> _PROBLEM TO WORK ON_: Will you return, word for word, only the lines from the top of the data below down to and including the one with "Screen dimensions: 1060x795"?

> _EXTRACTED ENTRIES_:

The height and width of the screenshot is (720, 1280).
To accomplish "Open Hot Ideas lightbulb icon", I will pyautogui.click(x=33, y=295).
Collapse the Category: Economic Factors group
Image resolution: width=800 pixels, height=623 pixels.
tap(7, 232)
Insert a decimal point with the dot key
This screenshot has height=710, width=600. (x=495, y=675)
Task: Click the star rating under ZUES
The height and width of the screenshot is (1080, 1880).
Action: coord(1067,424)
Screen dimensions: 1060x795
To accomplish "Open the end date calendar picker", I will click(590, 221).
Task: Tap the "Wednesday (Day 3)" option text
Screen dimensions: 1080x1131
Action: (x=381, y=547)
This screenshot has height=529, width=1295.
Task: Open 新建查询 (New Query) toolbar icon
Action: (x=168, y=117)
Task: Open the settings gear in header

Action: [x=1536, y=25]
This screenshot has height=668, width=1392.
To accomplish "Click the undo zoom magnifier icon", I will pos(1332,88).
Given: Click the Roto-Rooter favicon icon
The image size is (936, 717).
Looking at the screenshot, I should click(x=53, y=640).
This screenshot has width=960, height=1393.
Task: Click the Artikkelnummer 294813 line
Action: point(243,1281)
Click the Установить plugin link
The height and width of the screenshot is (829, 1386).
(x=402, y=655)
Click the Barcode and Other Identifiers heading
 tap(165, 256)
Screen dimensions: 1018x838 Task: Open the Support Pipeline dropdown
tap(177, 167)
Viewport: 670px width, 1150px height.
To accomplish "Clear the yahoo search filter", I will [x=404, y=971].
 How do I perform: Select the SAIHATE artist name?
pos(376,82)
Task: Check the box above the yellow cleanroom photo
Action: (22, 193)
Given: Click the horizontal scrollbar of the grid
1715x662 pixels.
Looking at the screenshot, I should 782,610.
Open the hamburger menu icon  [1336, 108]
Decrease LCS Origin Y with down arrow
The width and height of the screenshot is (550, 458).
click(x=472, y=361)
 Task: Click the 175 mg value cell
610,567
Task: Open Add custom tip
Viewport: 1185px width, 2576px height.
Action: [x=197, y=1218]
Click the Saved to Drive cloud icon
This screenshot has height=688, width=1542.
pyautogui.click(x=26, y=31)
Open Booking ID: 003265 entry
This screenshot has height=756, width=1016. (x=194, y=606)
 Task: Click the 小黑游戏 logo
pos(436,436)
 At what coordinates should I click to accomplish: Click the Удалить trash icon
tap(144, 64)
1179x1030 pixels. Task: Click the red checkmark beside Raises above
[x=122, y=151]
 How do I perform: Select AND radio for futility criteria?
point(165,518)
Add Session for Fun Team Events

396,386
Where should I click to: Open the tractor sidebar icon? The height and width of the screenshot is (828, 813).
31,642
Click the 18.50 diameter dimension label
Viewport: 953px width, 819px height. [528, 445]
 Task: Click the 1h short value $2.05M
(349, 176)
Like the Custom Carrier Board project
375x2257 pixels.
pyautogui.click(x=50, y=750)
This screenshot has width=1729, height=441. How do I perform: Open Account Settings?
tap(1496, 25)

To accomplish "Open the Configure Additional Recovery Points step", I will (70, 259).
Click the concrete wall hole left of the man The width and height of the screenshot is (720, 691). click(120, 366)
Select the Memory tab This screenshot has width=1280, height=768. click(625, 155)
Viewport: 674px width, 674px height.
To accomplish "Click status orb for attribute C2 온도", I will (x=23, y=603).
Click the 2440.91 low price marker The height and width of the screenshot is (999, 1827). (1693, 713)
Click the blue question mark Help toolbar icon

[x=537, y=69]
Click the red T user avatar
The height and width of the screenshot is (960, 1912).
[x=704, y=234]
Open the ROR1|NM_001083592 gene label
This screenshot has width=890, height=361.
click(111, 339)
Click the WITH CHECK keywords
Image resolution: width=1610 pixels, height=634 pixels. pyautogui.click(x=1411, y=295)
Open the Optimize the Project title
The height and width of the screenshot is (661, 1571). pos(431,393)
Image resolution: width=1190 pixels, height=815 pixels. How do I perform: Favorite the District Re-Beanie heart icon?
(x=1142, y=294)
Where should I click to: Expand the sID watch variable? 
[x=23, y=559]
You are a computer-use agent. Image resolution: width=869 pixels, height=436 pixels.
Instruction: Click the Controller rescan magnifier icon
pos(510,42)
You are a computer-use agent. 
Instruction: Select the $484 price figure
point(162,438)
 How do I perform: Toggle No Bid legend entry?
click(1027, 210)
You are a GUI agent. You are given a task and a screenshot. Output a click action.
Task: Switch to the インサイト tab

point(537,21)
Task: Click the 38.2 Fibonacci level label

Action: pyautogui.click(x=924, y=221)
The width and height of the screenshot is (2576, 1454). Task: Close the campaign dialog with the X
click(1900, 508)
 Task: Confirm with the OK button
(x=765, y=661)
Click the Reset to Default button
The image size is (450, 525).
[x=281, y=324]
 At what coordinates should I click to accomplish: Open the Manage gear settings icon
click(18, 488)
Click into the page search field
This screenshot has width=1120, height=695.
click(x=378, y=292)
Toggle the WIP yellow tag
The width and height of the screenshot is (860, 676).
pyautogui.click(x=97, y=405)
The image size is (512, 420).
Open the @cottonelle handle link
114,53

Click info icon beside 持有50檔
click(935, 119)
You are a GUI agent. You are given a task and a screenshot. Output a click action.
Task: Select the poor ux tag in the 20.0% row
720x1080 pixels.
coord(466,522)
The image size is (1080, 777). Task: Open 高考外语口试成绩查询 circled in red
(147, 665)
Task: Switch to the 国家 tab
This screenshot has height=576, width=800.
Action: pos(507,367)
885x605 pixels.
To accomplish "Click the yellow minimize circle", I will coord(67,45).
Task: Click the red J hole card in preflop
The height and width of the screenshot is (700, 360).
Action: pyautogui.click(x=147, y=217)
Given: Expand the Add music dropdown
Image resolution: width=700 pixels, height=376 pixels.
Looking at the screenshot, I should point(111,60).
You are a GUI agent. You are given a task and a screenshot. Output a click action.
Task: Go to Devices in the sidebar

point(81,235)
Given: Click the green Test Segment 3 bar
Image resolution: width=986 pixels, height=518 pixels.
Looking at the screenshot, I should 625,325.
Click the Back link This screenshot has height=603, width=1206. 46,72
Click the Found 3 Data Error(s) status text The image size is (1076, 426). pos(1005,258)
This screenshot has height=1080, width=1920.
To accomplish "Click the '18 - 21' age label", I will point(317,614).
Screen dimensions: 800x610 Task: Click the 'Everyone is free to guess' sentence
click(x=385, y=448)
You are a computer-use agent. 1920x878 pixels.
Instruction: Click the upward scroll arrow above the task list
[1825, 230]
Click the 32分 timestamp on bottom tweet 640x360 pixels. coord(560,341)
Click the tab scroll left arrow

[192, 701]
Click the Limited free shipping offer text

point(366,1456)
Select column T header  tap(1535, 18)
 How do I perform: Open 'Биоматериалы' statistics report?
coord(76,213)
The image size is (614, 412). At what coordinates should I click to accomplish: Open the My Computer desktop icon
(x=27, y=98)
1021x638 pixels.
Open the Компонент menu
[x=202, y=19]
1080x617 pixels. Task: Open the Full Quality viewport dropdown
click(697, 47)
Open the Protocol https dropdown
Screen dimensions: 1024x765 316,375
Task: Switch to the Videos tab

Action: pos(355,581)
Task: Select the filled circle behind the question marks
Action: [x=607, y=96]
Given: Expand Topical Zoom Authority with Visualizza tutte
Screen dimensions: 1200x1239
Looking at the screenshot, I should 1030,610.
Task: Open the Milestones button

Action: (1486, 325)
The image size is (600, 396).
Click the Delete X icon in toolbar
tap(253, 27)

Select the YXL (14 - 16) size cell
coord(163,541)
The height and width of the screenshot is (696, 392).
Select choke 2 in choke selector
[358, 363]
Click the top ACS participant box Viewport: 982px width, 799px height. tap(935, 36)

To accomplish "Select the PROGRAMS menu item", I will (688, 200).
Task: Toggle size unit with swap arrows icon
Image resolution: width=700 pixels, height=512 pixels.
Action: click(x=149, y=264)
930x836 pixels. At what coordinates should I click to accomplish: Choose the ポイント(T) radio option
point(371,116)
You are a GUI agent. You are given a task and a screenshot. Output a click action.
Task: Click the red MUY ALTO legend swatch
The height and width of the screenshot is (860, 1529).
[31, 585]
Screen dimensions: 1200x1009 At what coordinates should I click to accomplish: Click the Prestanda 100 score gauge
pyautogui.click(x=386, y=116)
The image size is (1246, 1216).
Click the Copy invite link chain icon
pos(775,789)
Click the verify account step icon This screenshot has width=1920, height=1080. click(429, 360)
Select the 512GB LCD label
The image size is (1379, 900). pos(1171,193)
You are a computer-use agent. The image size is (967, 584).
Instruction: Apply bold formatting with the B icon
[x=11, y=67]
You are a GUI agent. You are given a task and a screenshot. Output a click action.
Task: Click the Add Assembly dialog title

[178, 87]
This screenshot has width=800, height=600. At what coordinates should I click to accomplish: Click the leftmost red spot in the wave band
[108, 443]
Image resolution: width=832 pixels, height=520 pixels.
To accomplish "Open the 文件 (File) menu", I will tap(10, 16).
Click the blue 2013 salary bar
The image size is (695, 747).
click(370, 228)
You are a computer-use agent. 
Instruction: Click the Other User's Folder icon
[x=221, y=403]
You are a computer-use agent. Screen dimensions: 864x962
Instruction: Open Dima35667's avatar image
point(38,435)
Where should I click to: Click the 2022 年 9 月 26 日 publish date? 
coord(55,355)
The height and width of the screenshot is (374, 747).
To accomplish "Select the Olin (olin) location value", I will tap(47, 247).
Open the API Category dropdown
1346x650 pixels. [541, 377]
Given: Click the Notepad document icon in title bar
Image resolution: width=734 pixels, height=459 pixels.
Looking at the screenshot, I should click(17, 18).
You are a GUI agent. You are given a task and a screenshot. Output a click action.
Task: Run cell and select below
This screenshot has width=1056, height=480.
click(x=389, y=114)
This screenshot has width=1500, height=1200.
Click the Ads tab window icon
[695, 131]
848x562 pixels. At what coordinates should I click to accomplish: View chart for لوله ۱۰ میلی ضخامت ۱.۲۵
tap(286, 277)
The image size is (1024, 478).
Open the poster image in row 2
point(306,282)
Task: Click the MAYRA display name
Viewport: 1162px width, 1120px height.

> _RESULT OF THE EXERCISE_:
The height and width of the screenshot is (720, 1280).
To accomplish "Open Hot Ideas lightbulb icon", I will pyautogui.click(x=33, y=295).
Collapse the Category: Economic Factors group
Image resolution: width=800 pixels, height=623 pixels.
tap(7, 232)
Insert a decimal point with the dot key
This screenshot has height=710, width=600. (x=495, y=675)
Task: Click the star rating under ZUES
The height and width of the screenshot is (1080, 1880).
Action: coord(1067,424)
Screen dimensions: 1060x795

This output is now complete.